Dónde habrían de ir presos de sus alas, por el horror, quebradas, cuando el suelo se llena de escombro y sangre, y de fuego el aire. Cuando se ciegan las aceras, el pan se escarcha de metal y perfuma de pólvora, y devora el silencio el estruendo de las bombas. Cuando languidecen los jardines, enmudecen los parques y se abren en los urbanos bosques largas zanjas en las que se entierran hombres sin género ni número, sin cuidado y sin oficio, envueltos, como basura, en negras bolsas de plástico.
Son solo pájaros, me digo, seres que vuelan sin entender y atendiendo solo a sus necesidades, comer, posarse, ser... No debería preocuparme por ellos, lo sé, cuando mueren seres humanos, sin distinción ni atención. Pero sé que en las pupilas y corazones de esos hombres anidan siluetas y vuelos de gorriones, y resuenan en sus oídos, junto a su trino, el monótono eco de su alegre piar. Y que en la metáfora de su alado ser, reconocemos nosotros lo humano del suyo y su inalienable derecho a vivir en paz.

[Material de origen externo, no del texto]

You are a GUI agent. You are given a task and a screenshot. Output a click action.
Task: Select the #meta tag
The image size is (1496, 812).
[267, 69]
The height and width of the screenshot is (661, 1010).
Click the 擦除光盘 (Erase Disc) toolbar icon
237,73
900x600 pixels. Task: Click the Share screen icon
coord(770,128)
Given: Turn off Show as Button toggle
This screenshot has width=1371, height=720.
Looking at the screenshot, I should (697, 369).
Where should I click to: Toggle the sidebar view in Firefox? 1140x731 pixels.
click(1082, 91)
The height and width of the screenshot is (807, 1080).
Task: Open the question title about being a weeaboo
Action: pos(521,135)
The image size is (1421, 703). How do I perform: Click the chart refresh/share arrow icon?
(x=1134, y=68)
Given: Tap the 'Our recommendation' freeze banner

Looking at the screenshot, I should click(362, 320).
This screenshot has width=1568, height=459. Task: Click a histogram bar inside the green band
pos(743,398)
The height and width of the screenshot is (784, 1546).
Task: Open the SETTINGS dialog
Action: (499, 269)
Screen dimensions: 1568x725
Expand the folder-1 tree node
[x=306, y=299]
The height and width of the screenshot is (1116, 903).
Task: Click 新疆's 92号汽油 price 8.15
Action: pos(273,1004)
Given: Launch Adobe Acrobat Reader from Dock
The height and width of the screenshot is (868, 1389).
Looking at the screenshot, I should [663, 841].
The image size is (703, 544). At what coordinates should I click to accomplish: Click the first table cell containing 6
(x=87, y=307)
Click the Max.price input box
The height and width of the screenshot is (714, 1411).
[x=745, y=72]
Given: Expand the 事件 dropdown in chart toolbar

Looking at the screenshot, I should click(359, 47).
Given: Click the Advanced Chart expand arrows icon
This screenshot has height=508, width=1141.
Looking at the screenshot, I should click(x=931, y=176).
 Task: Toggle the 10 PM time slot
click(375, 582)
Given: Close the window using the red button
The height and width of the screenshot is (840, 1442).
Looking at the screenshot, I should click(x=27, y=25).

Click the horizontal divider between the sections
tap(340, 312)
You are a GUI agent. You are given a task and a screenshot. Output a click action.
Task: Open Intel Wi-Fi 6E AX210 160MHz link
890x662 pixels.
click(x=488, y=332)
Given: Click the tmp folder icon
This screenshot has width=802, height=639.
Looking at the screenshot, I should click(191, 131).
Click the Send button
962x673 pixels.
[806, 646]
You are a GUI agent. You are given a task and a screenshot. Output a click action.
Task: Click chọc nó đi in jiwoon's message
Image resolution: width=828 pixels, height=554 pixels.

Los gorriones de Kiev, no se irán, tienen las alas quebradas de amor y permanecerán a su lado en la tarea de resistir a esa agresión que rompe sus vidas y les acecha el corazón, con el solo objeto de someterlos por la fuerza de las armas, como sino fuesen seres con alas y almas. Y lo harán para que cuando alguno de ellos los busque angustiado, sepa que están ahí, partisanos de lo cotidiano, entonando un canto de esperanza capaz aún del milagro de volar.